Numerous studies have suggested relationships between myeloperoxidase (MPO), inflammation, and atherosclerosis. MPO-derived reactive chlorinating species attack membrane plasmalogens releasing α-chloro fatty aldehydes including 2-chlorohexadecanal (2-ClHDA), which have been found to accumulate in activated neutrophils, activated monocytes, infarcted myocardium and human atheromas. The present study employed synthetically prepared 2-Cl-[ 3H]-HDA as well as stable isotope-labeled 2-ClHDA to elucidate the metabolism of 2-ClHDA. The results herein demonstrate that human coronary artery endothelial cells oxidize and reduce 2-ClHDA to its respective chlorinated fatty acid (α-ClFA) and chlorinated fatty alcohol (α-ClFOH).

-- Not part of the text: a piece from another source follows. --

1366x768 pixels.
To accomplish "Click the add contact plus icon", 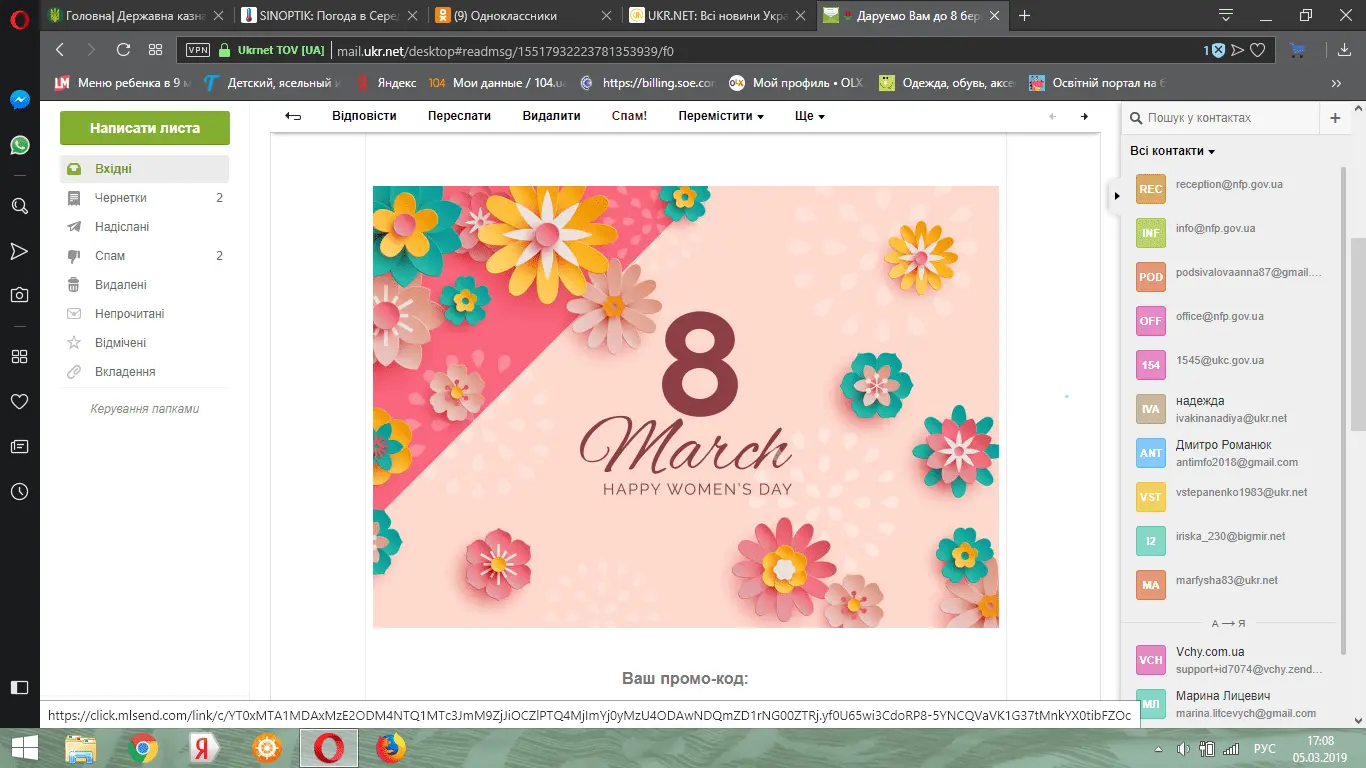I will [1335, 118].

Within the first hour of incubations of human coronary artery endothelial cells with 2-Cl-[3H]-HDA, the label was incorporated into the α-ClFOH and α-ClFA pools. After 1 h, the radiolabel was predominantly found in the α-ClFOH pool. Cell-derived α-ClFOH and α-ClFA were also released into the cell culture medium. Additionally, chlorinated fatty acid was incorporated into complex endothelial cell glycerolipids, including monoglycerides, triglycerides, phosphatidylcholine, and phosphatidylethanolamine. The oxidation and reduction of 2-ClHDA to α-ClFA and α-ClFOH, respectively, was further supported by mass spectrometric analyses of human coronary artery endothelial cells incubated with either 2-ClHDA or stable isotope-labeled 2-ClHDA (2-Cl-[d4]-HDA). 2-ClHDA was also oxidized to α-ClFA and reduced to α-ClFOH in both control and phorbol 12-myristate 13-acetate-stimulated neutrophils. Taken together, these results show that a family of chlorinated lipidic metabolites is produced from α-chloro fatty aldehydes derived from reactive chlorinating species targeting of plasmalogens. These metabolites are incorporated into complex lipids and their biological roles may provide new insights into MPO-mediated disease. © 2006 by The American Society for Biochemistry and Molecular Biology, Inc.